Ai Mali Della scuola italiana, che lei elenca nella sua risposa a Michela Altoviti sul
numero del venerdì di metà gennaio, ne aggiungerei un terzo: la folla
indistinta di intellettuali che parlano a ruota libera di scuola e insegnanti
sapendone ben poco o nulla. Il loro unico scopo, forse anche il suo, sembra
solo quello di essere offensivi, distruttivi. Quali competenze ha lei per
affermare che gli insegnanti non sanno la matematica, la fisica, la
letteratura, la filosofia? Si sono tutti laureati, hanno in gran parte superato
concorsi pubblici. Non hanno carisma? Non affascinano? Vogliamo introdurre un
“valutatore di carisma” o di fascino nella selezione del personale docente? Mi
scusi, ma io rifuggo dal carisma e dal fascino, che possono essere armi molto
pericolose. Insegno filosofia in uno storico liceo del centro di Roma. Gran
parte dei miei studenti sono figli di famiglie benestanti che potrebbero
mandarli nel fior della scuola privata. Se vengono da noi, vuol dire che noi
insegnanti non saremo BRAVI, ma almeno discreti sì.
Paola Orsucci paola.orsucci58@gmail.com
Io Non Scrivo sul venerdì, ma su D La Repubblica delle donne. Un po' di
attenzione, prima di lasciarsi prendere dal furore dell’ira, non guasta.
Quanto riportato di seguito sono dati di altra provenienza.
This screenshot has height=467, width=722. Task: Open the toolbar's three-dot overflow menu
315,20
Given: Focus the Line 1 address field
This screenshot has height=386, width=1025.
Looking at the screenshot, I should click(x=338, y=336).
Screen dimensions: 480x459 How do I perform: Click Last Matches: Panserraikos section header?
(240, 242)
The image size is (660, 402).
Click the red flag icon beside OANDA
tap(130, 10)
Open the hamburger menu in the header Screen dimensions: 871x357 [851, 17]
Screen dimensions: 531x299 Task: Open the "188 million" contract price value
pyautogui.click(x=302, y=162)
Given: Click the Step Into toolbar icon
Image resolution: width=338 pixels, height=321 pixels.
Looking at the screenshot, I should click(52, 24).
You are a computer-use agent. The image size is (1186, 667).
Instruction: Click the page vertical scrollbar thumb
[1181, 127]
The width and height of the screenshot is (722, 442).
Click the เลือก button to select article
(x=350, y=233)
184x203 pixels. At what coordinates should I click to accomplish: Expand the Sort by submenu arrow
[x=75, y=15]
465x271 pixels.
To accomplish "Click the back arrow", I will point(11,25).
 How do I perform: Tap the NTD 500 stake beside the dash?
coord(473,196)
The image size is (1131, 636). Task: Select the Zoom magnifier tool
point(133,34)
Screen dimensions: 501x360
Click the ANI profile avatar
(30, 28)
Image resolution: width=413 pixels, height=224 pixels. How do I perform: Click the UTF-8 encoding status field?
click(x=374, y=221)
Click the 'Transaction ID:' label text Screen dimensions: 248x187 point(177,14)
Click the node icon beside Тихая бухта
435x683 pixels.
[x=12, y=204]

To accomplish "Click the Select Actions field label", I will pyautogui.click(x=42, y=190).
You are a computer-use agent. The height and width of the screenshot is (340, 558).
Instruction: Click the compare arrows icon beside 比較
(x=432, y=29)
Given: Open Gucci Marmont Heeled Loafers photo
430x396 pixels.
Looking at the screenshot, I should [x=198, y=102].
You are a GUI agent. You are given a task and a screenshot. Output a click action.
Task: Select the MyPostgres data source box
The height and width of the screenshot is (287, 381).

Che
molti professori (sottolineo: molti, non tutti) non abbiano una competenza sufficiente
della loro materia è cosa nota agli studenti, ai genitori e ai colleghi
professori. Questi ultimi, quando dovesse capitar loro di subentrare l’anno
successivo in quell’insegnamento, si trovano a dover recuperare due anni in
uno. E c’è chi lo fa e chi non ritiene suo compito farlo. Gli studenti si
arrangino come possono. Essere laureati non è di per sé indice di competenza-
Posso garantirle che ci si può laureare ad esempio in filosofia anche senza
aver letto una sola pagina di Platone o di Kant. (..). Quanto a me, qualche
conoscenza diretta della scuola la possiedo, avendo insegnato, prima di
accedere all’università, nelle scuole medie inferiori, negli istituti tecnici,
negli istituti magistrali, nei licei scientifici e classici. Ho fatto parte di
commissioni concorsuali, dove ho potuto toccare con mano il basso livello di
competenza di molti candidati, che, per ragioni davvero incomprensibili,
superavano comunque il concorso. Lei mi chiede se: “Vogliamo introdurre un
?valutatore di carisma? O di fascino nella selezione del personale docente?” Le
rispondo. Assolutamente sì. Come avviene in qualsiasi colloquio di lavoro, dove
chi si presenta viene sottoposto a un test di personalità per verificare, per
esempio in una casa editrice, se il candidato è abbastanza ossessivo e quindi
idoneo a fare il correttore di bozze. (..). Da ultimo lei si è accorta che nei
licei si è rinunciato alla formazione dei giovani, giudicati solo sulla base
della loro prestazioni oggettive che fanno media matematica, per cui alla fine
del quadrimestre uno si trova in pagella un 6 che risulta dalla media di
compiti che vanno dal 0 al 3, dal 2 all’8. Ma che idea può farsi uno studente
in questa altalena di voti? E poi, perché non si fanno più temi, ma solo la
comprensione di un testo scritto con un voto a scalare per ogni parola
incompresa? Forse perché in un tema si esprime la soggettività dello studente
che non è valutabile in termini oggettivi, e magari obbliga l’insegnante a
tener conto delle condizioni psicologiche dei suoi alunni? Perché, cari
professori, non aprite un libro di Psicologia dell’età evolutiva? Forse
capireste perché Freud, già nel 1909 scriveva: “La scuola deve fare qualcosa di
più che spingere i giovani al suicidio, e suscitare l’interesse per la vita che
si svolge fuori nel mondo!”. Sembra che i giovani questo interesse oggi lo
avvertano appena escono da scuola. Come mai?